North State Water Agencies Discuss Groundwater Management Plans

Jun 5, 2018

Farmers will often rely on groundwater for crop irrigation during droughts.
Credit DrainageDitchTMDL-StPeter / Flickr, Creative Commons

The acronyms GSA, GSP and SGMA may not mean anything to you. But if you rely on a well for your water, it might be time to start paying attention. SGMA is the Sustainable Groundwater Management Act, which was was passed in 2014. It requires local agencies to submit management plans by 2022. If you want to have any input on how agencies are going to manage your groundwater, now is the time to get involved.
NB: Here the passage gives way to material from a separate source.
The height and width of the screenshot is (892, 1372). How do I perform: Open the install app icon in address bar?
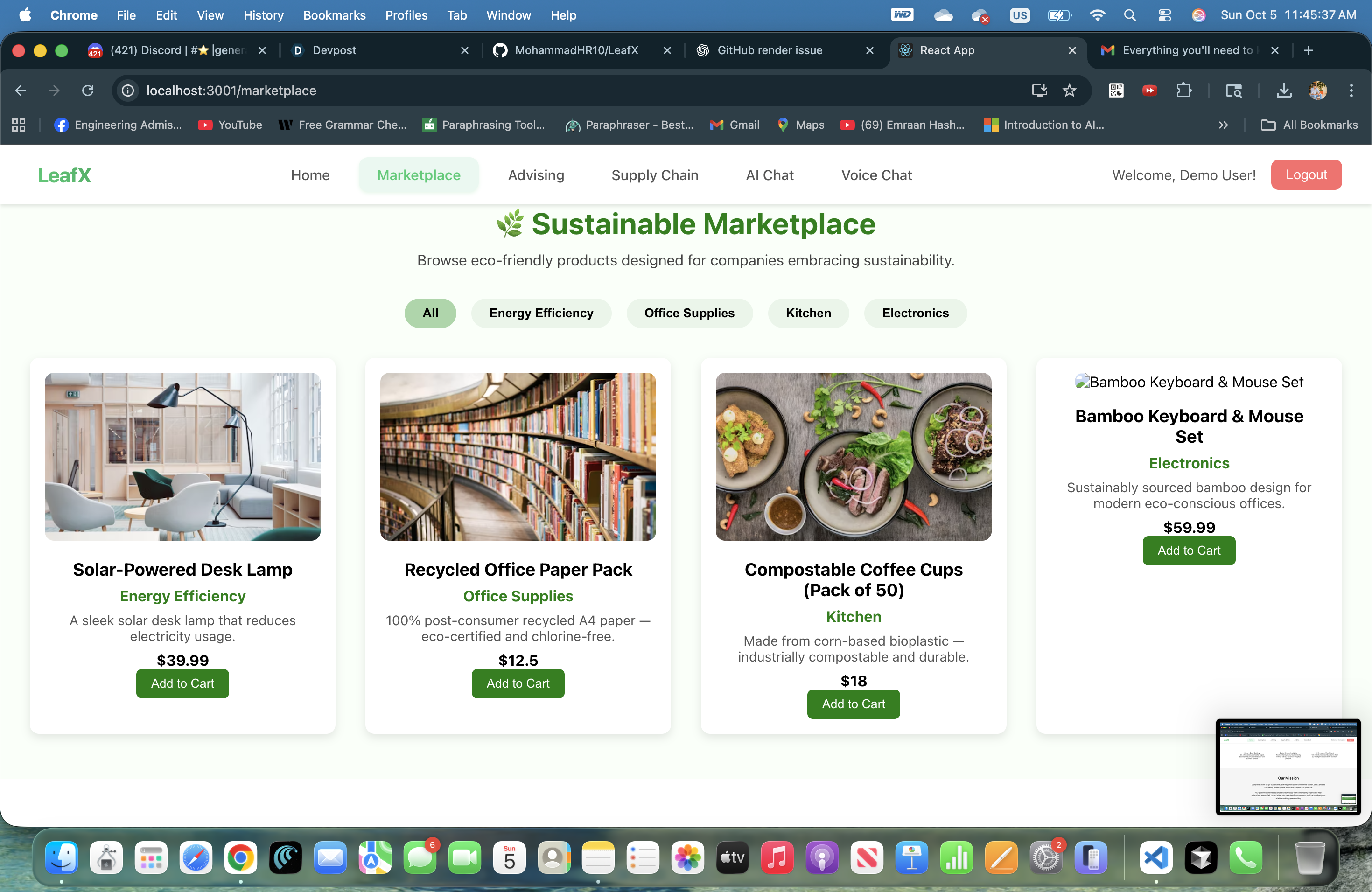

Monday a water management board meeting was held at Willows City Hall for the Northern Sacramento Valley area. At the meeting, four county representatives presented developments of their plans to several members of the North State’s water management board. Most Groundwater Sustainability Agencies or GSAs are still in the very beginning phases of writing their new regulations and had few changes to report.

But for some, funding these plans has been difficult. This problem was addressed by Mary Fahey, Colusa County’s water program manager. Fahey said her county is currently working on a ballot proposition that would tax property owners in order to fund the work required by SGMA. She said the tax is the best option if groundwater in the Colusa area is to be managed locally.

 

“The alternative is having the state come in and take over management of the groundwater basins and that will be very expensive for landowners," she said. "So we are really trying to protect them.”

Fahey said she and the rest of her committee are still looking into how much the tax would be. She said they really want property owner’s input on writing the initiative before putting it to voters sometime next year. But it's difficult to get people's input on a subject that's complicated and saturated with jargon. One landowner at the meeting said that it’s been hard to keep up with the changes.

 

“I know I’ve been pretty active as a landowner trying to stay on top of this, and I feel like I’m behind the curve," he said.

As agencies begin to write their regulations on groundwater, the process is only going to get more confusing. If you use groundwater, it’s important to understand which agency will be in charge of regulating it and when upcoming meetings concerning those regulations will take place. You can read more about the Sustainable Groundwater Management Act and deadlines on the Department of Water Resources SGMA website. The DWR also posted a map to help you determine which Groundwater Sustainability Agency is responsible for your area.